# Is the first year really the hardest?



## Anabel (Dec 21, 2012)

They say the first year of marriage is the most difficult...I was wondering if this was true in others' experiences. 

To anyone who is or has ever been married: Did you find it that it got better over time?


----------



## tryingtobebetter (Aug 6, 2012)

Well for me it is better now than ever (year 36).

I am sure it will vary from one couple to another. What happens to a lot of people is that a relationship starts with a period of euphoria (whether or not you are married) that lasts often two to three years. Then the novelty wears off. So if you marry after two to three years you may hit this 'bump' shortly after marriage.

Then if you are in it for the long haul (which we have always been) you start really to get to know each other and hopefully grow together.

With time, in a good marriage, the love just gets deeper and deeper...........but it is different to the early euphoria.


----------



## Mavash. (Jan 26, 2012)

Married 21 years and I think year 7 was the worst.

Our marriage got better because we BOTH worked at it.


----------



## YinPrincess (Jul 31, 2011)

Our first year was hell. We had my psycho ex break into our house and leave messages on my car. We were robbed at gun-point. Witnessed violent dog attacks in our neighbor's yard. Got pregnant twice, had an abortion with the first. Totalled a car and health problems were diagnosed. We had it rough and I don't think we were always there to support each other the way we should have been. It was just way too intense, and not in a good way. I regret that these things did not seem to draw us closer to each other.

Second year was crazy, too. Pregnancy, moving, loss of (my) income, continued health problems. Lots of fighting but counseling for both of us began.

Just began year three in October.

I don't think we're as close as we should be. The first year was so unbelievably insane that sometimes I feel like we missed out on our "honeymoon period" of bonding and getting to know one another. (We didn't live together before marriage).

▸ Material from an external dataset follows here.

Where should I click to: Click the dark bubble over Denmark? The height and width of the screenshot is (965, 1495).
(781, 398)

In some respects things are easier now because we know what it's like to live with each other and we know each others' preferences. That stuff takes some time to work out.

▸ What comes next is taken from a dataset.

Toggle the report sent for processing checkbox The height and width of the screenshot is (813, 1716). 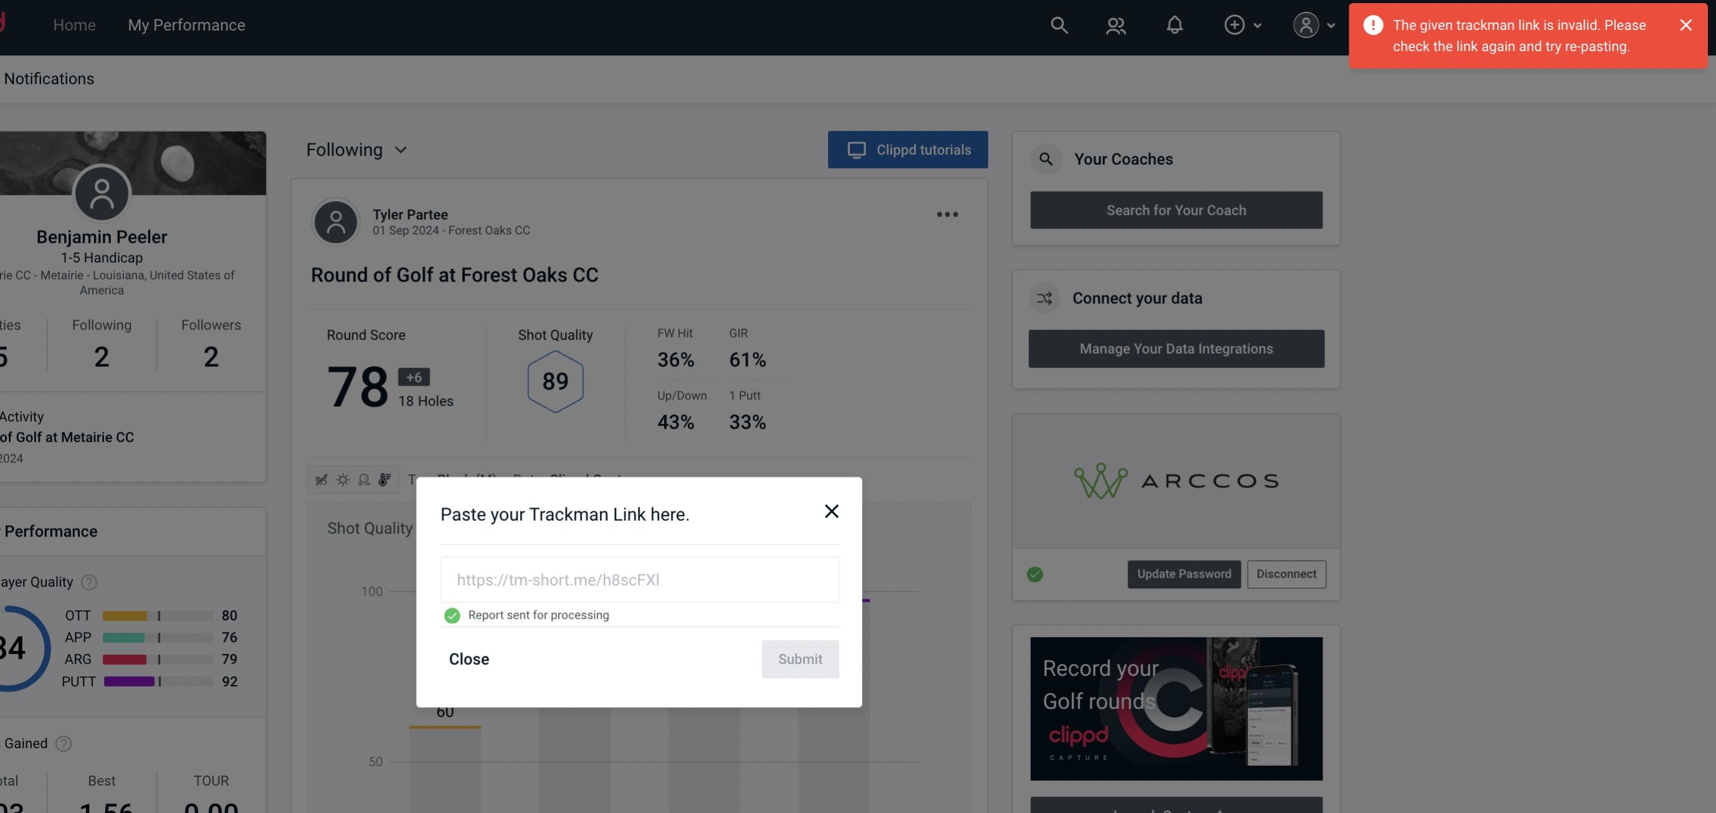tap(451, 614)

The emotional disconnect is still there, but may be getting better. 
I think one of the major factors in whether or not the first year will be tough is whether or not you lived together beforehand. Getting used to having someone in your space all the time can be difficult, lol. 
_Posted via Mobile Device_


----------



## southern wife (Jul 22, 2011)

Mavash. said:


> Married 21 years and I think *year 7 was the worst.*
> 
> Our marriage got better because we BOTH worked at it.


:iagree: The good ole 7 year itch.


----------



## daisygirl 41 (Aug 5, 2011)

Married 19 years. Year 17-18 the hardest. 
The first one was great!
_Posted via Mobile Device_


----------



## Blonde (Jan 7, 2013)

The first 5 years were great. Year 7, 15, 22, and 26 were very difficult. I'm looking forward to 35 years 

Why marital happiness grows after the golden anniversary

After the first few years of marriage, the so-called honeymoon period, marital happiness tends to go downhill for the next 20 years. Then, right around the golden anniversary, this downward spiral stops and couples start feeling more satisfied with each other. *By the time they've been married for 35 years, they're as happy as newlyweds, on average.*​
:smthumbup:


----------



## Cosmos (May 4, 2012)

In my case, because of the issues involved, things couldn't have improved over time. However, in many cases I'd say that during the first year a couple are still adapting to living together. It's how they learn to handle their differences that will have an important bearing on how the relationship develops - and it's best to have established a good method of doing so before planning a family together.


----------



## TryingandFrustrated (Nov 7, 2012)

We've been married for 12 years. I think so far year 12 has been the toughest, but that is because we finally decided to fix some issues that were nagging for the previous couple years that we were just putting aside. I'm still keeping a hopeful outlook that soon this year will be a better one and getting better from there.


----------



## DangerousCurves (Jul 18, 2012)

Hell, the first 10 years were the hardest if I have to be honest (lol). But yeah, I have to agree with some of the others... that "7 year itch" is a ***** and worse than the first year, imo. If you can get over that hump and still remain married then the rest is just gravy.

We will be celebrating our 18th this spring, btw.


----------



## Racer (Sep 24, 2009)

No...
You didn't have it on there, but I'd say it's that transition time after the first child is born. That's sort of when you put on the "mommy and daddy" hats and the dating life becomes very hard (babysitters, sleepless nights with crying baby, diapers, etc.).


----------



## coupdegrace (Oct 15, 2012)

Married just under 3 years with no children. Our only obstacles are our families. If we could get rid of both sides, we'd be all good.


----------



## waiwera (Sep 8, 2009)

Hardest years for us were those baby making/rearing years.


----------



## Mavash. (Jan 26, 2012)

We waited to have kids (married 9 years) so the baby making years weren't hard on our marriage. Parenting is hard yes and we bickered when exhausted but overall we did fine.


----------



## RandomDude (Dec 18, 2010)

For our marriage, it become an increasing challenge due to rug-sweeping actually


----------



## Lon (Jun 6, 2011)

year 1 was wonderful, careers going well, new house, travelling, lots of great sex...

year two was nice, but by the end of it there seemed to be more stress and resentment building. Year 3 was pivotal, brought a wonderful new life into the world, but the new stress piled on top of the old stress and resentment got to be too much and the death spiral began, took a few years to completely unravel.


----------